TO DO
Turn the stretch from the line containing "Where should I click to: Tap" through the end of the records into a JSON list of strings, one string per line, with blank lines left out.

::::::::

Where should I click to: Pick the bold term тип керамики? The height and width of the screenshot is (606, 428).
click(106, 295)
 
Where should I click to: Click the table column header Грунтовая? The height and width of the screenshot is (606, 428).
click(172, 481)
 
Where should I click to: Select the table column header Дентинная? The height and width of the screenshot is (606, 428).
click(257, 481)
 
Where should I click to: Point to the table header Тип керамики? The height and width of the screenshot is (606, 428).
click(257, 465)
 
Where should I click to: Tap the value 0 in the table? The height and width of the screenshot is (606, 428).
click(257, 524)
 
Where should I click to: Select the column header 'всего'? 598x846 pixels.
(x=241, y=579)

::::::::

EXPECTED ANSWER
[
  "Where should I click to: Tap the value 0 in the table? The height and width of the screenshot is (606, 428).",
  "click(257, 524)",
  "Where should I click to: Select the column header 'всего'? 598x846 pixels.",
  "(x=241, y=579)"
]